EXERCISE REQUIREMENTS | Update the listing by swapping "Viewport" for "Window" and keeping everything else the same. Leave out the pictures when you write the listing again.

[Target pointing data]
######
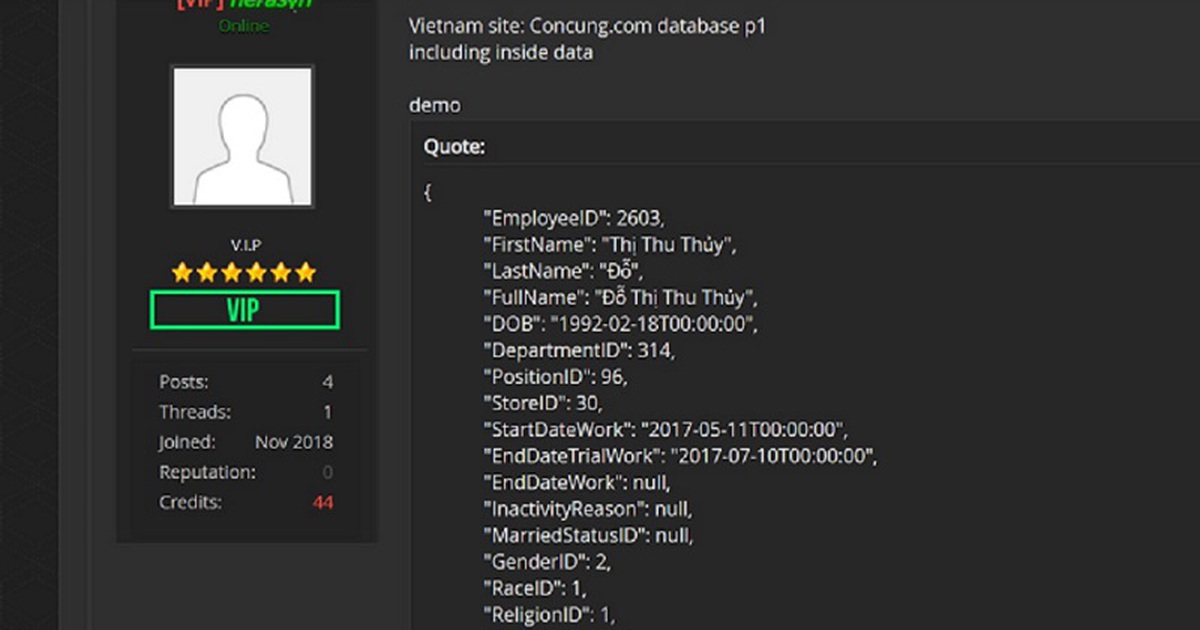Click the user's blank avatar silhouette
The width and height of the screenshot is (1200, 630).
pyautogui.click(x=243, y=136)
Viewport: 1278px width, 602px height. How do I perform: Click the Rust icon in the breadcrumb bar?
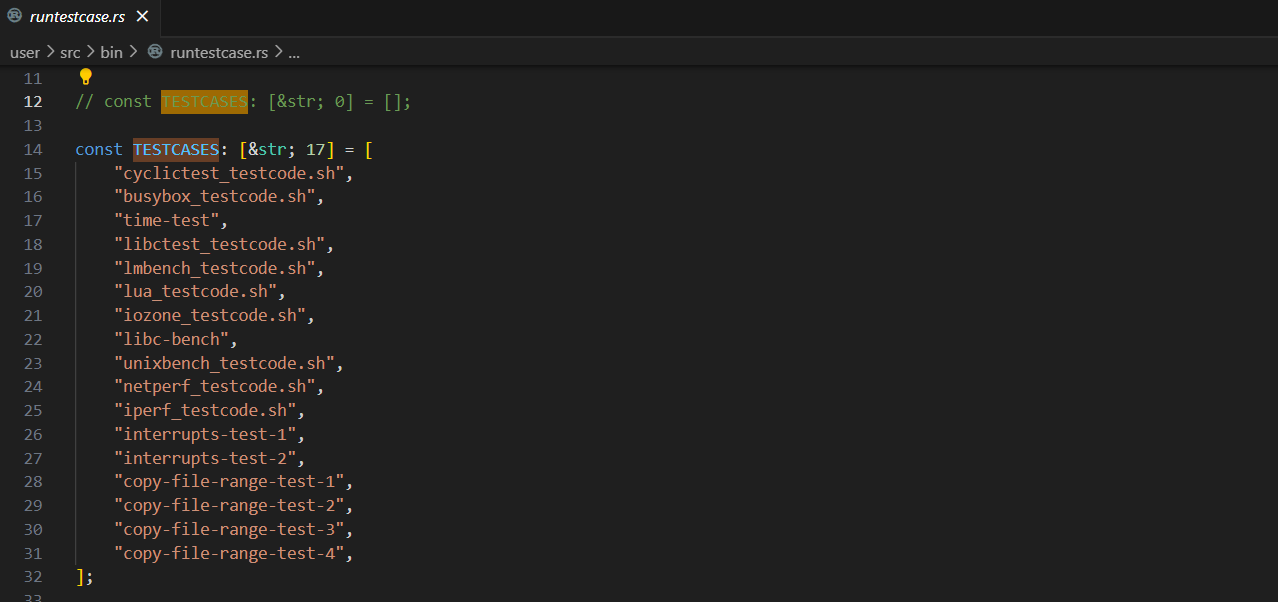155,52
######
ANSWER |
Click the user's blank avatar silhouette
The width and height of the screenshot is (1200, 630).
pyautogui.click(x=243, y=136)
Window: 1278px width, 602px height. How do I perform: Click the Rust icon in the breadcrumb bar?
155,52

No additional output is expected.